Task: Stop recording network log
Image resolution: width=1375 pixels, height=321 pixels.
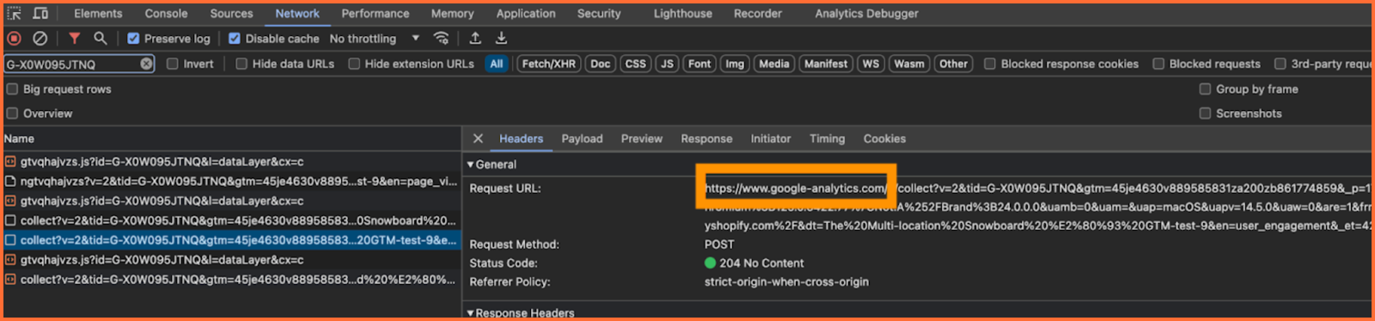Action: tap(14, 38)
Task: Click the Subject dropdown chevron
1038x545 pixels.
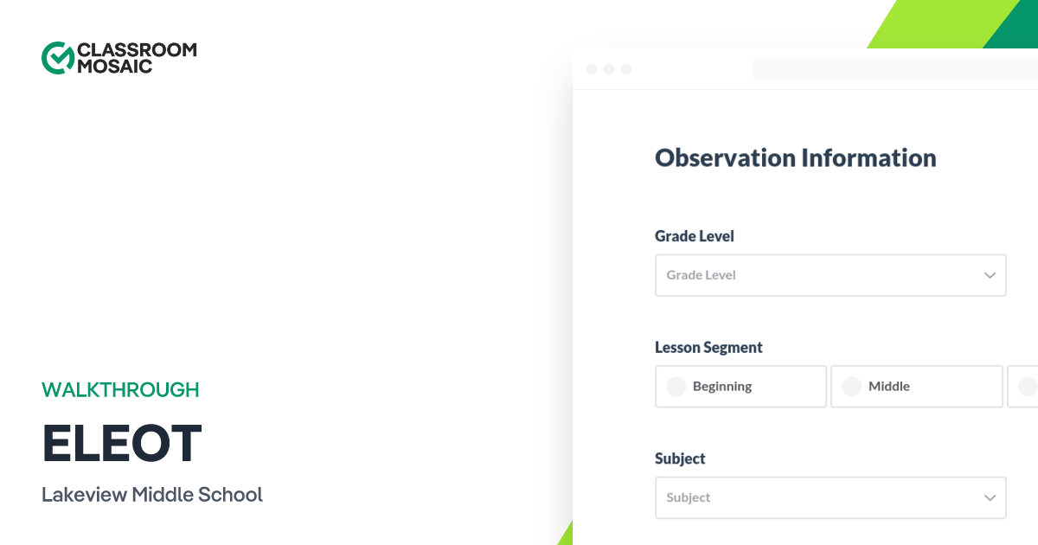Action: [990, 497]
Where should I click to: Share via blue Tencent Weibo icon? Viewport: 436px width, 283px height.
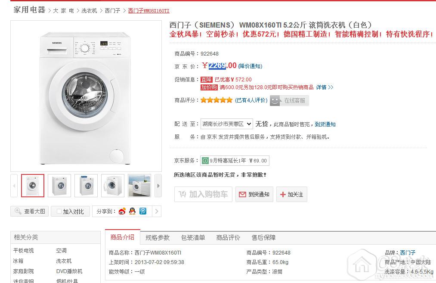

→ **TASK DIRECTIONS**
Put the lines above into a JSON list of strings, one string per line, with blank lines omitted. Leave the pictures out.

→ **EXERCISE ANSWER**
[
  "Task: Stop recording network log",
  "Image resolution: width=1375 pixels, height=321 pixels.",
  "Action: tap(14, 38)",
  "Task: Click the Subject dropdown chevron",
  "1038x545 pixels.",
  "Action: [990, 497]",
  "Where should I click to: Share via blue Tencent Weibo icon? Viewport: 436px width, 283px height."
]